Given data
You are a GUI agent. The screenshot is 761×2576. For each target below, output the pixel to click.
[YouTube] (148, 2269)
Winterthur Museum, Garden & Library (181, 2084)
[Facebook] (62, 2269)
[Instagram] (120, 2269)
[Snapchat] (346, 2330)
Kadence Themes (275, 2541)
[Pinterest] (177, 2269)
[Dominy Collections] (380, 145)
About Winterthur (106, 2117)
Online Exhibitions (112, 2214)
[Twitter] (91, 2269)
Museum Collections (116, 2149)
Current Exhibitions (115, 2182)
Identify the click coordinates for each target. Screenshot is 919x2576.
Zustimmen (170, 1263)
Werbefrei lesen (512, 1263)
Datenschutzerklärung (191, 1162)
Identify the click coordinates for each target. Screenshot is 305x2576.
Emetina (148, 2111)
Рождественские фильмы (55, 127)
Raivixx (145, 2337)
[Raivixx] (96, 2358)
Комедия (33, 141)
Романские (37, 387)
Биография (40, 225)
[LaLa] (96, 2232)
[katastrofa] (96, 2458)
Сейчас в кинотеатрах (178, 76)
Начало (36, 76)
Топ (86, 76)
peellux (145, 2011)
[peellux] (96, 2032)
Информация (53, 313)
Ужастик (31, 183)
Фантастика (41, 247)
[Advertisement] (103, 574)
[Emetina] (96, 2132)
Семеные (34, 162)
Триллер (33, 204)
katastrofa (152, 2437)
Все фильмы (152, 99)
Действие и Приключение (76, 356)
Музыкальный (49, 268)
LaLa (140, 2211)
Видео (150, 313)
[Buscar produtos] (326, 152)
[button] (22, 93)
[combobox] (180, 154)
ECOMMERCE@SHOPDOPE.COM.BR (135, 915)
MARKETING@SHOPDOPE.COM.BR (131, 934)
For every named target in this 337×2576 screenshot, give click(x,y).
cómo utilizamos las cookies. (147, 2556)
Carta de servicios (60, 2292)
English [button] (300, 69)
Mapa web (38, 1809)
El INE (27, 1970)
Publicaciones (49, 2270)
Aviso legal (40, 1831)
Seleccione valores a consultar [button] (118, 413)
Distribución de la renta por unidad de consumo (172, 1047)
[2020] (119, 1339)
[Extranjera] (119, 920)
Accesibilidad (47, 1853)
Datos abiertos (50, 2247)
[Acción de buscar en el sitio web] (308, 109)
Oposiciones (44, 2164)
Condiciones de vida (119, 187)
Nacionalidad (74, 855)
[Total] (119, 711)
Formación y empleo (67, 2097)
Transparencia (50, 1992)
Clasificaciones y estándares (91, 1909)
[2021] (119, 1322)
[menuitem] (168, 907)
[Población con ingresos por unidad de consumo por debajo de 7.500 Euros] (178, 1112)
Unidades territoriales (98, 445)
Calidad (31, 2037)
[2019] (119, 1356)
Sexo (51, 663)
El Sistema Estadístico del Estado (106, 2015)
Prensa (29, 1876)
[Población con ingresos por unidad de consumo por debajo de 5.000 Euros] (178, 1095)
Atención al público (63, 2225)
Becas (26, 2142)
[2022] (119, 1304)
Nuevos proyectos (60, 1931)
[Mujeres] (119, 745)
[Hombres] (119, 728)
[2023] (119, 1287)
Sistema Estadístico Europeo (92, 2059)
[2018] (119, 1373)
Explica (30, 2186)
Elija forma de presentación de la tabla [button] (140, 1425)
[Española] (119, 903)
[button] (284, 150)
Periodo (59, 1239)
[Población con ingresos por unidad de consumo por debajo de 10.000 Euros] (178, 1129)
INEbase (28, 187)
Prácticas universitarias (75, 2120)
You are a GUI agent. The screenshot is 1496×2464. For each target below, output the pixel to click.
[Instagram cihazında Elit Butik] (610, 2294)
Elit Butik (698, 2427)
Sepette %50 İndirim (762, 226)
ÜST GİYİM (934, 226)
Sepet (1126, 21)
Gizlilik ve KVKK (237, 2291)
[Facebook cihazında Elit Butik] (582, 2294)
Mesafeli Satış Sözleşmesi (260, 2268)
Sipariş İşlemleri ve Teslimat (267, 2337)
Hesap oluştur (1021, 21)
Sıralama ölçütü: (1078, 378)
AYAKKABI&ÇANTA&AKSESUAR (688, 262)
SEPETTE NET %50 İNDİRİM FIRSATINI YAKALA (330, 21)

What the exercise asks
All lines from the one that contains "[Española] (119, 903)" through the end of the material are to be quoted exactly, with both ends included.

Response
[Española] (119, 903)
[button] (284, 150)
Periodo (59, 1239)
[Población con ingresos por unidad de consumo por debajo de 10.000 Euros] (178, 1129)
INEbase (28, 187)
Prácticas universitarias (75, 2120)
You are a GUI agent. The screenshot is 1496×2464. For each target below, output the pixel to click.
[Instagram cihazında Elit Butik] (610, 2294)
Elit Butik (698, 2427)
Sepette %50 İndirim (762, 226)
ÜST GİYİM (934, 226)
Sepet (1126, 21)
Gizlilik ve KVKK (237, 2291)
[Facebook cihazında Elit Butik] (582, 2294)
Mesafeli Satış Sözleşmesi (260, 2268)
Sipariş İşlemleri ve Teslimat (267, 2337)
Hesap oluştur (1021, 21)
Sıralama ölçütü: (1078, 378)
AYAKKABI&ÇANTA&AKSESUAR (688, 262)
SEPETTE NET %50 İNDİRİM FIRSATINI YAKALA (330, 21)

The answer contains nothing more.